Ministro da Justiça anuncia gabinete para policiamento de fronteira

Segundo José Eduardo Cardozo, gabinete de gestão será em parceria com o Paraná e integrará forças políciais no combate ao crime

Agência Brasil |

O ministro da Justiça, José Eduardo Cardozo, anunciou nesta quinta-feira (14) o lançamento, até o final do mês, de um gabinete de gestão integrada em parceria com o governo do Paraná para aumentar o policiamento na fronteira e combater a entrada de armas no Brasil.

A iniciativa surge paralelamente à Campanha do Desarmamento, antecipada para maio, depois do ataque à Escola Municipal Tasso da Silveira, em Realengo, no Rio de Janeiro , quando 12 crianças foram mortas por um ex-aluno, no último dia 7.

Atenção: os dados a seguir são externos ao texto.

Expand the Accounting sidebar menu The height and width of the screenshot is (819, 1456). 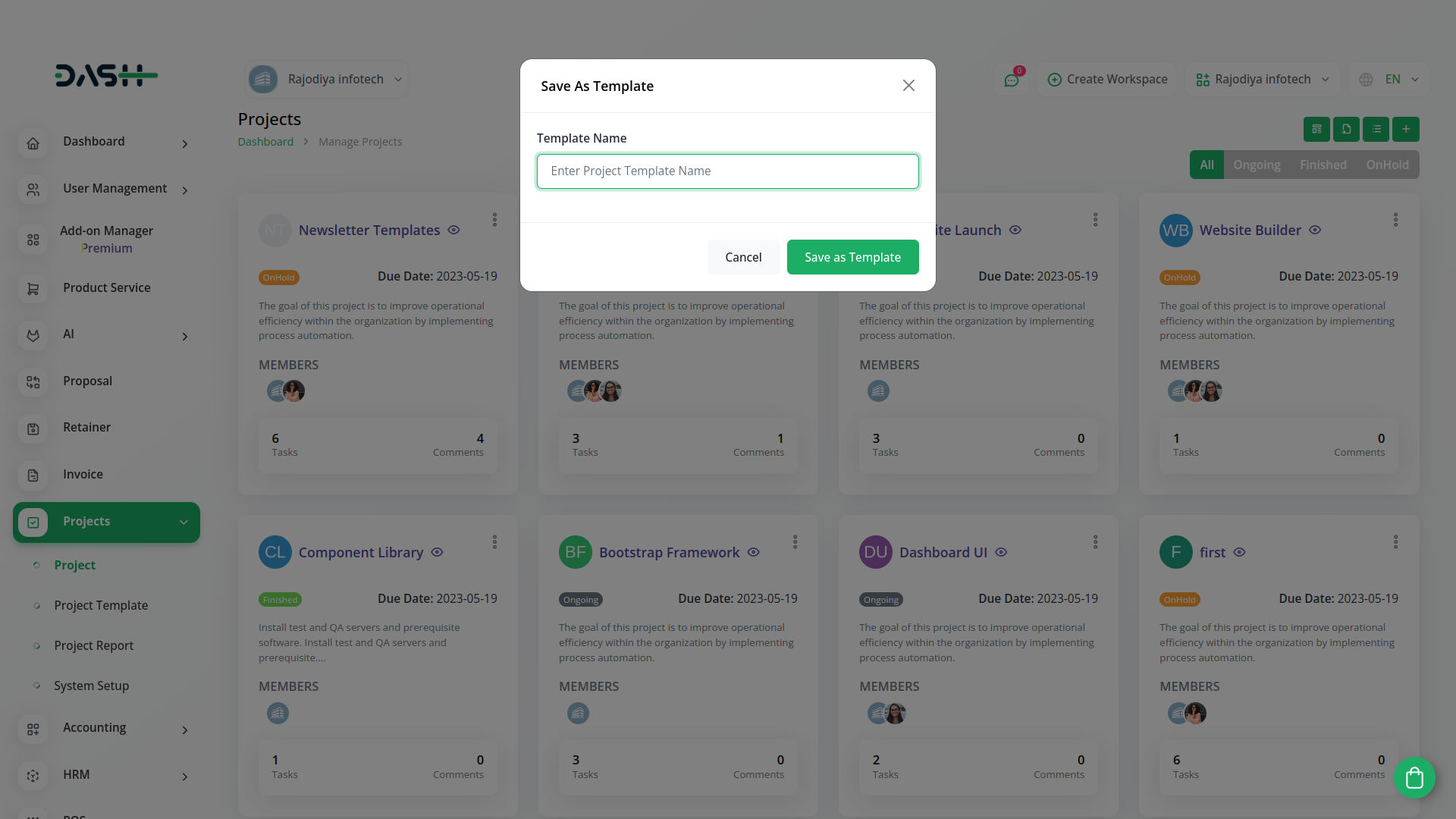(106, 728)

De acordo com o ministro, o gabinete de gestão no Paraná vai integrar forças das polícias Rodoviária Federal e Federal, das Forças Armadas e da polícia estadual, além da Receita Federal, dando "sinergia" ao combate ao crime.

Cardozo explicou que a Campanha do Desarmamento é uma das estratégias para enfrentar a violência e o crime organizado, mas que uma "política global" para impedir ilegalidades nas fronteiras está sendo estruturada em parceria com os Estados brasileiros e as nações vizinhas.

Acordos nesse sentido foram assinados recentemente com a Bolívia. A próxima etapa será uma reunião entre os governos do Brasil e do Paraguai e dos Estados do Paraná e de Mato Grosso do Sul. "Estamos buscando um aperfeiçoamento das relações com os Estados estrangeiros", disse Cardozo.

O ministro reconhece que não há policiais suficientes para patrulhar toda a fronteira brasileira, mas diz que é possível integrar as polícias, investir em serviços de inteligência policial e em tecnologia e lembrou do uso de veículos aéreos não tripulados (Vants), que começa em alguns meses.

"O desarmamento é uma das formas de atacar o problema, não a única. Insere-se aí uma política mais global contra a violência e o crime organizado para, portanto, combater situações tristes como essa que vimos", afirmou Cardozo, após palestra na Academia Brasileira de Filosofia, no Rio.

Perguntado sobre a arrecadação de munições para a Campanha do Desarmamento, que comprará armas de cidadãos, o ministro disse que o tema ainda não foi discutido pelo comitê organizador da campanha, que tem reunião marcada para a próxima segunda-feira (18).

"Temos que resolver, tanto do ponto de vista jurídico, se existe essa possibilidade ( de indenização em troca das munições ) pela legislação em vigor, quanto do ponto de vista técnico. A questão de adquirir a munição, da destruição, é um pouco diferente da das armas", esclareceu.